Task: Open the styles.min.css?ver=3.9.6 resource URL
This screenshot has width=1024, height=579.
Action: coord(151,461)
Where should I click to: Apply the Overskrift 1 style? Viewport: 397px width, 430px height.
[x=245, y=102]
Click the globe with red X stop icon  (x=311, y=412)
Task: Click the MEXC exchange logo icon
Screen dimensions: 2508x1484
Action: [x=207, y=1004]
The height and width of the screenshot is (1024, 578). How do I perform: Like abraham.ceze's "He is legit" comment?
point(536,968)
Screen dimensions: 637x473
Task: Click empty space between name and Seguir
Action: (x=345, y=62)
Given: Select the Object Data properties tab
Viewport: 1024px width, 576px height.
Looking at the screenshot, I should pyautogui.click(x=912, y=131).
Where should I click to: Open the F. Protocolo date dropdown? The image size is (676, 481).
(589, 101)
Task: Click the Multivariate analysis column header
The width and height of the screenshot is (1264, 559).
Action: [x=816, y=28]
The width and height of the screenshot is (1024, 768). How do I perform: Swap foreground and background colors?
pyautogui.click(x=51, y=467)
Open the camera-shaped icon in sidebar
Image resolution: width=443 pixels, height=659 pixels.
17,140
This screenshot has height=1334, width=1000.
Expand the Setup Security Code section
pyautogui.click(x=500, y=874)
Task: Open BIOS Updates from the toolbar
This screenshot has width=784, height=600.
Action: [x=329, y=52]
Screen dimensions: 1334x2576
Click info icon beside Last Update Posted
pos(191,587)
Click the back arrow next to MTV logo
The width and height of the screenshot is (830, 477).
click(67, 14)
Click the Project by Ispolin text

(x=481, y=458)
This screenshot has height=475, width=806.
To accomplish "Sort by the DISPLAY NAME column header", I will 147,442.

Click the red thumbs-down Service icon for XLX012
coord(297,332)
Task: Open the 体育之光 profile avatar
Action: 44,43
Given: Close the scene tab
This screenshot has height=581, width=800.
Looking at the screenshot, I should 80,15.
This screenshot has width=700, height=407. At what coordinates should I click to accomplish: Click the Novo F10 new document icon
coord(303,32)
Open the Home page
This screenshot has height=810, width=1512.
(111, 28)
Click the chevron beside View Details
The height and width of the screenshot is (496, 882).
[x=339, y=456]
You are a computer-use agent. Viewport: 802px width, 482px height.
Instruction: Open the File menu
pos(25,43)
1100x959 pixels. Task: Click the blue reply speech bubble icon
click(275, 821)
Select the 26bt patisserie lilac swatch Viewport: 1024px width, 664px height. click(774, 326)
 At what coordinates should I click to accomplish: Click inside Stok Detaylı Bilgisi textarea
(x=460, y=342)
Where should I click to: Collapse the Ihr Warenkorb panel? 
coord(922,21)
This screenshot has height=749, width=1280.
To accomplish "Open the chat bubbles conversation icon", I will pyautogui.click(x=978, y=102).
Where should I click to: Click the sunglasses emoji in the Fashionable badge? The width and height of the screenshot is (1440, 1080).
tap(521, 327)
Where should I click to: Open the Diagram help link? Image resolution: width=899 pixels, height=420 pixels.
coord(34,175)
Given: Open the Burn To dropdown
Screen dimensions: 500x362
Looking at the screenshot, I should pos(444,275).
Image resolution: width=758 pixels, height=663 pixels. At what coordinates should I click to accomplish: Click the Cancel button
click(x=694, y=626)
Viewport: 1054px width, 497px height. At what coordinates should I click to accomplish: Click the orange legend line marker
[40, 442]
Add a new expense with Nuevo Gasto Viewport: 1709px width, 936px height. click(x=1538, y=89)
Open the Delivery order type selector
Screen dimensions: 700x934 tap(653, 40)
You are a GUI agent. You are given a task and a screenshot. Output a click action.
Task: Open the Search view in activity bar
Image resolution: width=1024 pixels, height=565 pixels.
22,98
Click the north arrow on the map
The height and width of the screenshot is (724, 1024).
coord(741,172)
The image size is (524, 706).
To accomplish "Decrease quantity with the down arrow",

----------------------------------------

Reproduce each line from the data that has "column" in it.

EXERCISE RESPONSE:
Task: Click the Multivariate analysis column header
To accomplish "Sort by the DISPLAY NAME column header", I will 147,442.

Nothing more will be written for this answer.